Rewrite the rows from the line containing "Click the document" through the end of the rows, requests included. Scale every number in the answers, both coordinates and any width or height stated there, by 1.7, rounding to whole numbers with halves rounded up.

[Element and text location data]
'''

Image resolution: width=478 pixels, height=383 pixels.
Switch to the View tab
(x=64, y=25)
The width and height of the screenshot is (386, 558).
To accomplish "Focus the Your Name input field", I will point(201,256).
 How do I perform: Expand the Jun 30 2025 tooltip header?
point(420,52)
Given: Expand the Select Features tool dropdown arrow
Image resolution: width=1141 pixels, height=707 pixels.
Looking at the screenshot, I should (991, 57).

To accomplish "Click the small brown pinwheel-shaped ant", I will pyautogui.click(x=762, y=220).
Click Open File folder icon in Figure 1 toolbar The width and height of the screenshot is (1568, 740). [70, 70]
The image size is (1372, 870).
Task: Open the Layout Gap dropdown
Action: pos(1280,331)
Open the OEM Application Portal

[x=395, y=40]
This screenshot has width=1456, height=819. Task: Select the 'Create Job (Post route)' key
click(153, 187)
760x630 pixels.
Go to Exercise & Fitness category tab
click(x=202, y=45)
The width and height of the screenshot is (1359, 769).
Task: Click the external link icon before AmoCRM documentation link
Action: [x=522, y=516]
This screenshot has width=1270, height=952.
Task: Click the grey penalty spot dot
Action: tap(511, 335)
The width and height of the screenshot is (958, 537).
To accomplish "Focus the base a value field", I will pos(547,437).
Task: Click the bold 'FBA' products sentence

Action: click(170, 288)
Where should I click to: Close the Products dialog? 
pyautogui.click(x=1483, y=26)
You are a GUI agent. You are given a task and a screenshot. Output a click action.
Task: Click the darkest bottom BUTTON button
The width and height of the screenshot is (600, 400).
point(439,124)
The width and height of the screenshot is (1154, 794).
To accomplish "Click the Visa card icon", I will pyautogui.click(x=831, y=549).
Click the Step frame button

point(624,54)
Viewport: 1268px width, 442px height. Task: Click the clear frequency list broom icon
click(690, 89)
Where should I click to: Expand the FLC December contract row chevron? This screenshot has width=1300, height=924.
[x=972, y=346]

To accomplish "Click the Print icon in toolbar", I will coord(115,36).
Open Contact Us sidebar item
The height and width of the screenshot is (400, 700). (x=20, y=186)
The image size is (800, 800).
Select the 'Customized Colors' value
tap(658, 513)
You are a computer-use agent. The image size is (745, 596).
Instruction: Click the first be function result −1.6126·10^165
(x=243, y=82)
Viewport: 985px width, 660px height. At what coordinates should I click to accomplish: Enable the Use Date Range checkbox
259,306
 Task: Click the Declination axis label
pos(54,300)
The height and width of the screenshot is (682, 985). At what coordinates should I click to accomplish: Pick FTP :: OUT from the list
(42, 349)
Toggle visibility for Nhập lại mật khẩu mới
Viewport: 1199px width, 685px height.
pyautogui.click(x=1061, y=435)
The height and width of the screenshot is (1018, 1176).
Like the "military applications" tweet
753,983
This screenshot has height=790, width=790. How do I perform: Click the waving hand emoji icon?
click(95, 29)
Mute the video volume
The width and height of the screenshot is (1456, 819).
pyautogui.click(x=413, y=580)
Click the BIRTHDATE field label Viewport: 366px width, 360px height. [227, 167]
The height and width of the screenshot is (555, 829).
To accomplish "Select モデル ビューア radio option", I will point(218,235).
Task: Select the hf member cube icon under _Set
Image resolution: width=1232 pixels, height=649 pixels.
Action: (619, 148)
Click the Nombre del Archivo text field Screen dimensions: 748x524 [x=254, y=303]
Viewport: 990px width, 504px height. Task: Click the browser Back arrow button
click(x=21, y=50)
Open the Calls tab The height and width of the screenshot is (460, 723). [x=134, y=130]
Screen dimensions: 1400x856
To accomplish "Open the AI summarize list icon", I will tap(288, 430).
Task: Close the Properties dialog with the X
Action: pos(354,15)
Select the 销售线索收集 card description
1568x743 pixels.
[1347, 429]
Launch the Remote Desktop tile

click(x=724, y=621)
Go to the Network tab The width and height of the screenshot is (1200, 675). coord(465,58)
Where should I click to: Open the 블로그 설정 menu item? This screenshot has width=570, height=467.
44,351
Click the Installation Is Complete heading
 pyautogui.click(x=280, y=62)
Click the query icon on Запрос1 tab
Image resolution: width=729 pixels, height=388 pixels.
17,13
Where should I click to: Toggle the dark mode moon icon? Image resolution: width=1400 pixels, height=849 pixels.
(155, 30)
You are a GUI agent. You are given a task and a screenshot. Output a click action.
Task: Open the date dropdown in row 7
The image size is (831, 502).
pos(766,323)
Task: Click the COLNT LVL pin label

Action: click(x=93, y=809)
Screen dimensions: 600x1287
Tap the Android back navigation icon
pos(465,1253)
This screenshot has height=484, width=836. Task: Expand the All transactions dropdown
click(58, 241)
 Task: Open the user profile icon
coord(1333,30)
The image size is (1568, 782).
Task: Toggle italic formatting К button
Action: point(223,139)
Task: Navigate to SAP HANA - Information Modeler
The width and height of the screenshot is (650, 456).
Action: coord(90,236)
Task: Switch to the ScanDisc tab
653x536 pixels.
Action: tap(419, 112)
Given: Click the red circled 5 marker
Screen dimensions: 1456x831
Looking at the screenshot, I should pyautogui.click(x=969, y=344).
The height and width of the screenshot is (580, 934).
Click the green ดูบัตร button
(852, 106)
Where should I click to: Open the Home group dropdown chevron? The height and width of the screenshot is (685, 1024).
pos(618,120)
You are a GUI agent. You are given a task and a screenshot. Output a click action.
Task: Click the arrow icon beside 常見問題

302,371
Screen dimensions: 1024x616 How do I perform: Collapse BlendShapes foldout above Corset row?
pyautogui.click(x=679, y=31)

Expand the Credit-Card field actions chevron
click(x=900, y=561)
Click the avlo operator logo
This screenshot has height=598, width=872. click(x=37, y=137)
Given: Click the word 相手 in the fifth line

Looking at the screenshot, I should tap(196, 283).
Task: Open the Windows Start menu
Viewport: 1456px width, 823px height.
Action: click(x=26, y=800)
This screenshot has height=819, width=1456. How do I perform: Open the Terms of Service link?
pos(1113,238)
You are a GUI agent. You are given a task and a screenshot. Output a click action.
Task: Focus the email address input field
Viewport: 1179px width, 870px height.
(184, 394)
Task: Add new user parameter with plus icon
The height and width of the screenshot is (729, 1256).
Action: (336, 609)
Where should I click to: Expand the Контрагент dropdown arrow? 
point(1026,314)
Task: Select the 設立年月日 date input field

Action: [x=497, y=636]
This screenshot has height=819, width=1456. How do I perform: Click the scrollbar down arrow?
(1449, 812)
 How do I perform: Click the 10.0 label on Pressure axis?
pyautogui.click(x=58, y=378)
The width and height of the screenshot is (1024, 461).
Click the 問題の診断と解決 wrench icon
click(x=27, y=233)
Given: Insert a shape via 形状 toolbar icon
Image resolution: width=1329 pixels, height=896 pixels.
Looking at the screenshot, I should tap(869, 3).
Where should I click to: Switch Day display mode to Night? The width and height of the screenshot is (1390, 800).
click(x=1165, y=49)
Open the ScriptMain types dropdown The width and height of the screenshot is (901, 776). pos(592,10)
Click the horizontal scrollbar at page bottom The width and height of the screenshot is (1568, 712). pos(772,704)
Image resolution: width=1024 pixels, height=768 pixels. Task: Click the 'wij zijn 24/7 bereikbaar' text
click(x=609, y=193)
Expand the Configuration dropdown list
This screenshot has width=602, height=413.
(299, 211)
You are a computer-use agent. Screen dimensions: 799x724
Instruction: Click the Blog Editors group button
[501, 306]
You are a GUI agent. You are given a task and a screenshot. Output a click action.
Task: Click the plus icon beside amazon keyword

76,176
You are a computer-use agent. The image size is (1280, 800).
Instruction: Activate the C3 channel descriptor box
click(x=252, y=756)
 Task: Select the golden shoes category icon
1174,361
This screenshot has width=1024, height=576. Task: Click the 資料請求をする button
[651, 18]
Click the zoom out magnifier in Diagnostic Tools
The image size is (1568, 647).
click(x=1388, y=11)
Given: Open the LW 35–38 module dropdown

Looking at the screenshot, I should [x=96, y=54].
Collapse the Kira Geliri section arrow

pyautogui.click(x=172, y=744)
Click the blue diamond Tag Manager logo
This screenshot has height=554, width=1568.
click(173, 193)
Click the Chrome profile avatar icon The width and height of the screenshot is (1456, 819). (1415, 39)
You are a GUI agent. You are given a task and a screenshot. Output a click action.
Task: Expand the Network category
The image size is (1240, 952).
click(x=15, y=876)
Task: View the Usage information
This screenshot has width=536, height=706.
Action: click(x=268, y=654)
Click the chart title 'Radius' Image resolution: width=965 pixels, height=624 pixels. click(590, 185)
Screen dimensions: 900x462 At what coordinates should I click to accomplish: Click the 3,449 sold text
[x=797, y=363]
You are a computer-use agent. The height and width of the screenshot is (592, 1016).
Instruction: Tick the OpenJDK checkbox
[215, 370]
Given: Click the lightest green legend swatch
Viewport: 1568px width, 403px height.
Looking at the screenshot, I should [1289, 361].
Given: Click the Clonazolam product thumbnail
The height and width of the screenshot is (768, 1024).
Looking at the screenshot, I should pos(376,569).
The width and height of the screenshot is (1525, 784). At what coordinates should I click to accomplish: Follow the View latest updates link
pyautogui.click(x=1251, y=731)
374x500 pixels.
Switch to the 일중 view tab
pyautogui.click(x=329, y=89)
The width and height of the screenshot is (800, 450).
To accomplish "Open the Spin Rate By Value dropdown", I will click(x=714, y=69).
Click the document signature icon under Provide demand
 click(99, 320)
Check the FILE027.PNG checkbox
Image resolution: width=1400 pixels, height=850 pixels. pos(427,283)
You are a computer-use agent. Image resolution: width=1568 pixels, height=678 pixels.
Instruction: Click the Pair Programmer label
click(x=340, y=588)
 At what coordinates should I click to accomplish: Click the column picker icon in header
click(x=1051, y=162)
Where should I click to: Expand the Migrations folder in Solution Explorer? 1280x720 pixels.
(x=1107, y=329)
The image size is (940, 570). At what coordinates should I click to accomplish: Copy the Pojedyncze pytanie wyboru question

'''

# THE RESPONSE
Click the document signature icon under Provide demand
 click(168, 544)
Check the FILE027.PNG checkbox
Image resolution: width=2380 pixels, height=1445 pixels. pos(726,481)
You are a computer-use agent. Image resolution: width=1568 pixels, height=678 pixels.
Instruction: Click the Pair Programmer label
click(x=578, y=1000)
 At what coordinates should I click to accomplish: Click the column picker icon in header
click(x=1787, y=275)
Where should I click to: Expand the Migrations folder in Solution Explorer? 1280x720 pixels.
(x=1882, y=559)
The image size is (940, 570). At what coordinates should I click to accomplish: Copy the Pojedyncze pytanie wyboru question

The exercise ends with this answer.